For Beginners: Using OGB datasets:

// Load molecular HIV dataset
var loader = new OGBDatasetLoader<double>(
    "ogbg-molhiv",
    OGBDatasetLoader<double>.OGBTask.GraphPrediction,
    batchSize: 32,
    autoDownload: true);

// Load the data
await loader.LoadAsync();

// Get batches of graphs
while (loader.HasNext)
{
    var batch = loader.GetNextBatch();
    // Train on batch
}

// Or create task directly
var task = loader.CreateGraphClassificationTask();

Properties

Description

Gets a description of the dataset and its intended use.

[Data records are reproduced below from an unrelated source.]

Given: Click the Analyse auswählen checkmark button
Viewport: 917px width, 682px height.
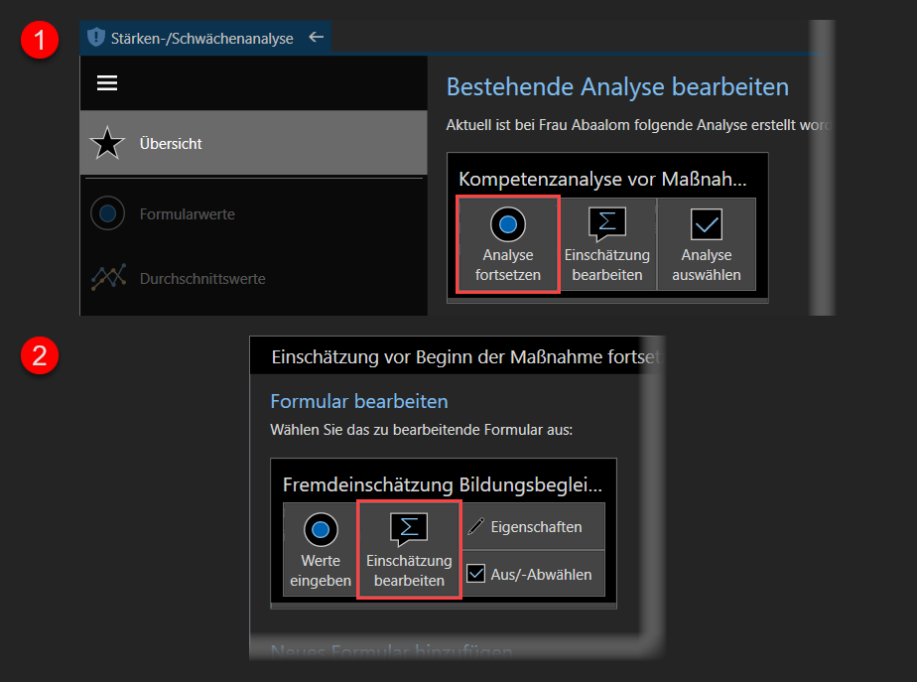Looking at the screenshot, I should point(706,244).
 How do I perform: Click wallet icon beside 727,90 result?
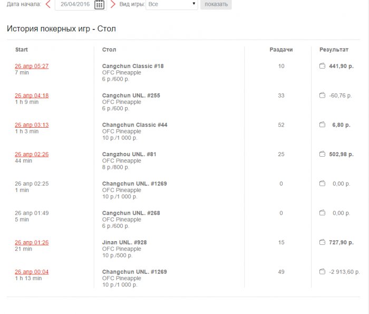tap(323, 242)
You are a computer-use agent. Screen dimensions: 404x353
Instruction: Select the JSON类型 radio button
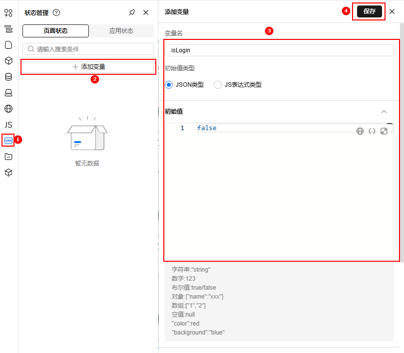pyautogui.click(x=169, y=85)
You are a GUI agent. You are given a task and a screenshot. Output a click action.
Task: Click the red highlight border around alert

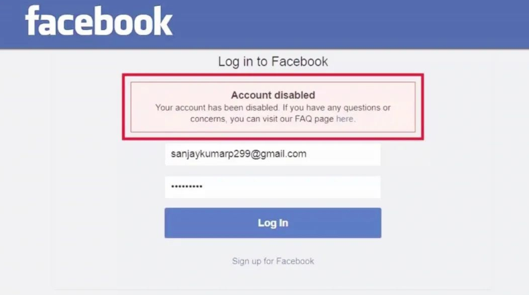coord(273,76)
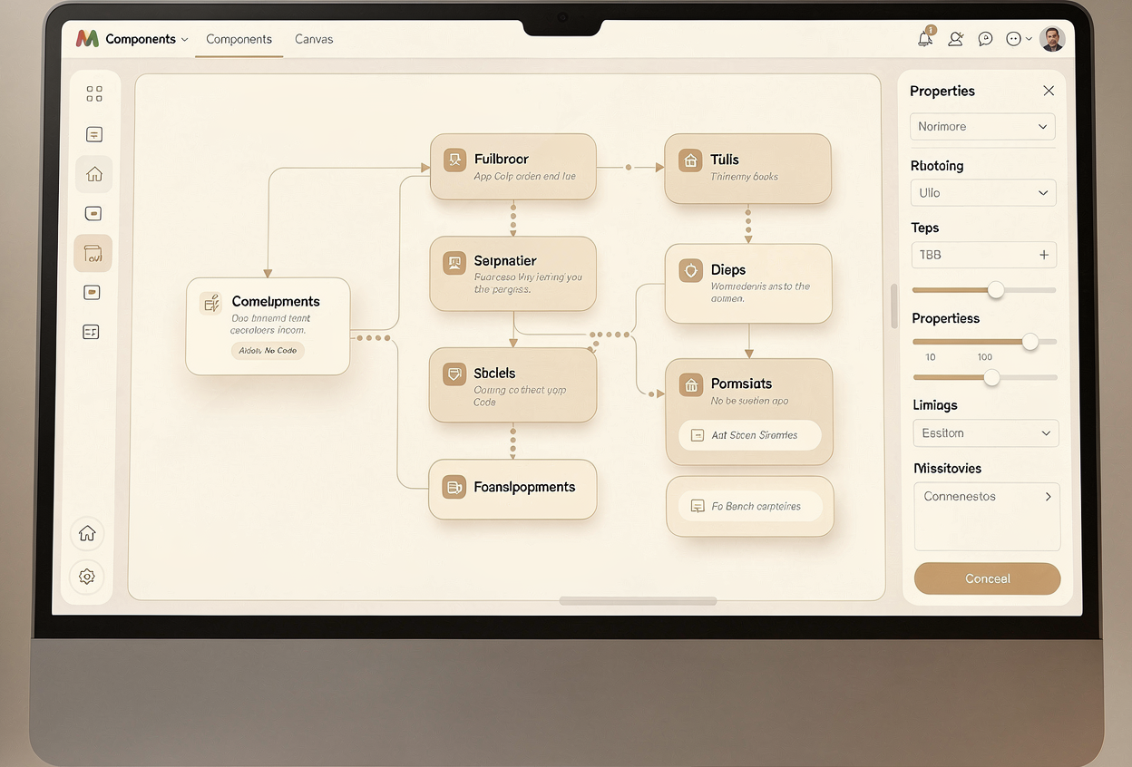Screen dimensions: 1132x767
Task: Open the Essitom dropdown under Limiags
Action: [985, 433]
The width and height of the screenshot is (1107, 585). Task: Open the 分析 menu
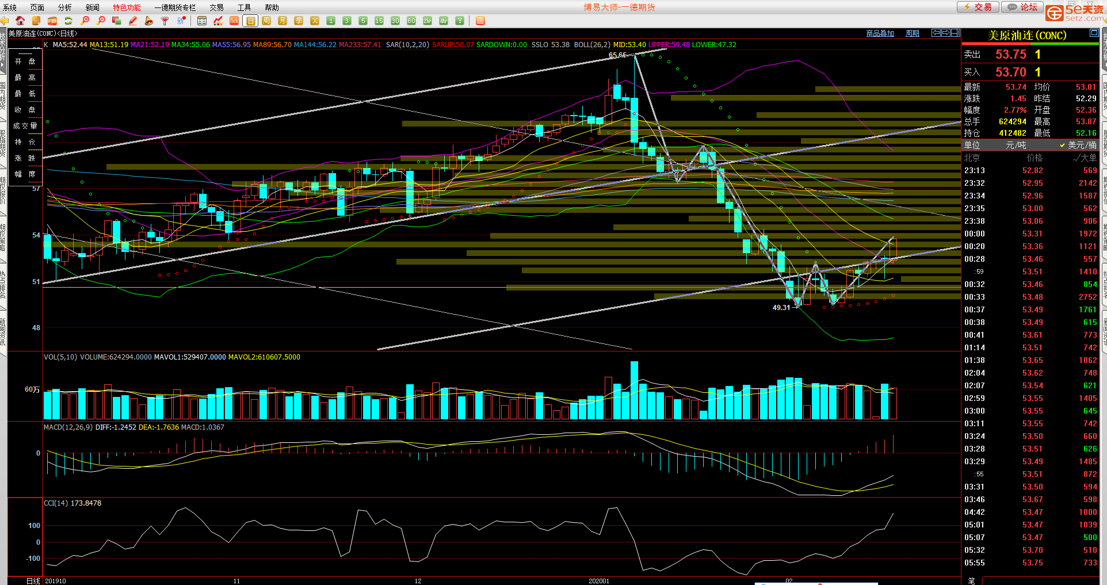[x=64, y=7]
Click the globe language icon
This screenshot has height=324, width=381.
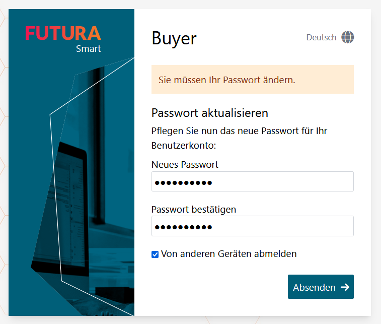click(x=348, y=37)
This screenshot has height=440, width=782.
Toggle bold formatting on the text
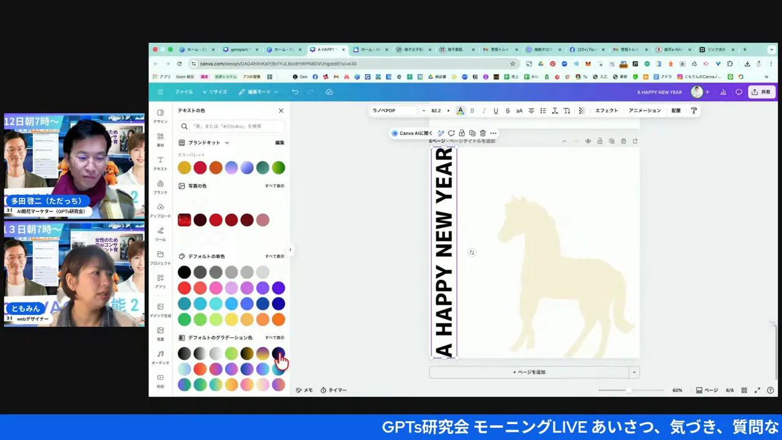pos(472,111)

public override string Description { get; }

Property Value

string

Name

Gets the human-readable name of this data loader.

public override string Name { get; }

Property Value

string

Remarks

Examples: "MNIST", "Cora Citation Network", "IMDB Reviews"

NumClasses

Gets the number of classes for classification tasks.

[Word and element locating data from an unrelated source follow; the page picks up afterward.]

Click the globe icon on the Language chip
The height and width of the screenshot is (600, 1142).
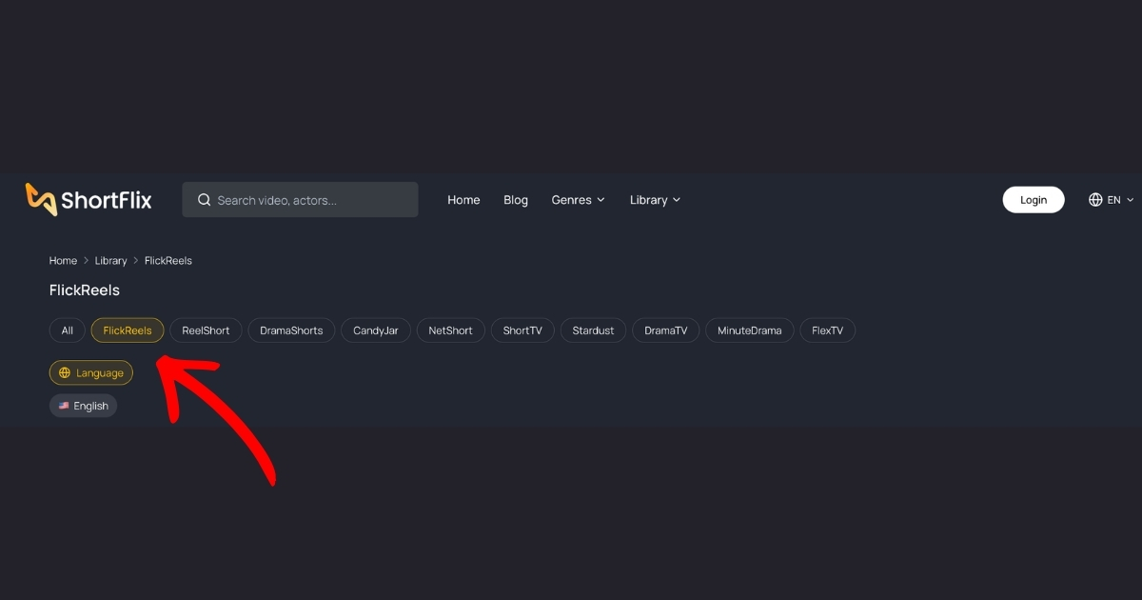[64, 372]
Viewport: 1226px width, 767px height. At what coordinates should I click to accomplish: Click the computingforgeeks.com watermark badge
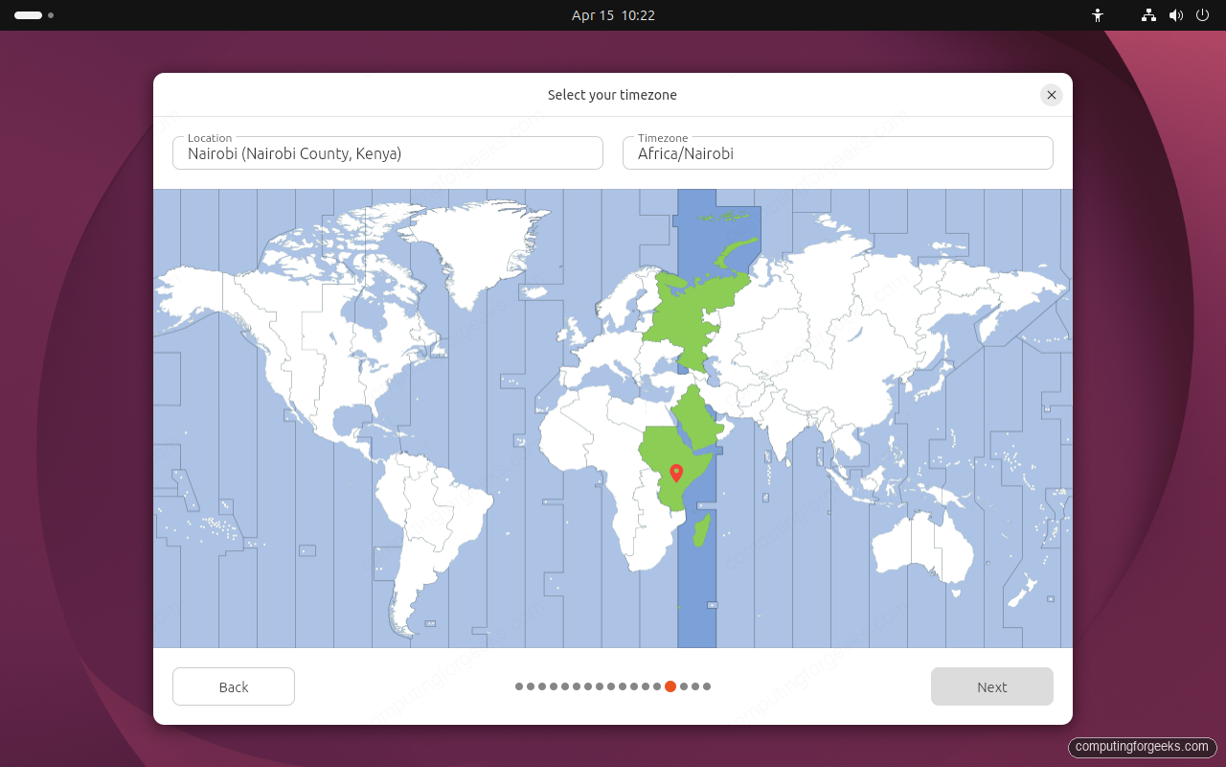1142,748
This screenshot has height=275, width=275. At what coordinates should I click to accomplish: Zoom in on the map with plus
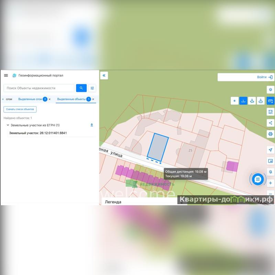[271, 183]

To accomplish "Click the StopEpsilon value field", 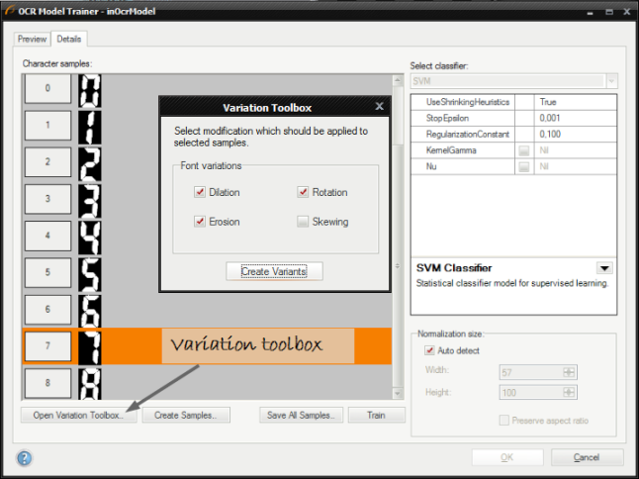I will click(x=576, y=118).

public override int NumClasses { get; }

Property Value

int

Methods

CreateGraphClassificationTask(double, double, int?)

Creates a graph classification task for datasets with multiple graphs.

public override GraphClassificationTask<T> CreateGraphClassificationTask(double trainRatio = 0.8, double valRatio = 0.1, int? seed = null)

Parameters

trainRatio double
valRatio double
seed int?

Returns

GraphClassificationTask<T>

CreateLinkPredictionTask(double, double, int?)

Creates a link prediction task for predicting missing edges.

public override LinkPredictionTask<T> CreateLinkPredictionTask(double trainRatio = 0.85, double negativeRatio = 1, int? seed = null)

Parameters

trainRatio double
negativeRatio double
seed int?

Returns

LinkPredictionTask<T>

CreateNodeClassificationTask(double, double, int?)

Creates a node classification task with train/val/test split.

public override NodeClassificationTask<T> CreateNodeClassificationTask(double trainRatio = 0.1, double valRatio = 0.1, int? seed = null)

Parameters

trainRatio double
valRatio double
seed int?

Returns

NodeClassificationTask<T>

LoadDataCoreAsync(CancellationToken)

Core data loading implementation to be provided by derived classes.

protected override Task LoadDataCoreAsync(CancellationToken cancellationToken)

Parameters

cancellationToken CancellationToken

Cancellation token for async operation.

Returns

Task

A task that completes when loading is finished.

Remarks

Derived classes must implement this to perform actual data loading: - Load from files, databases, or remote sources - Parse and validate data format - Store in appropriate internal structures

UnloadDataCore()

Core data unloading implementation to be provided by derived classes.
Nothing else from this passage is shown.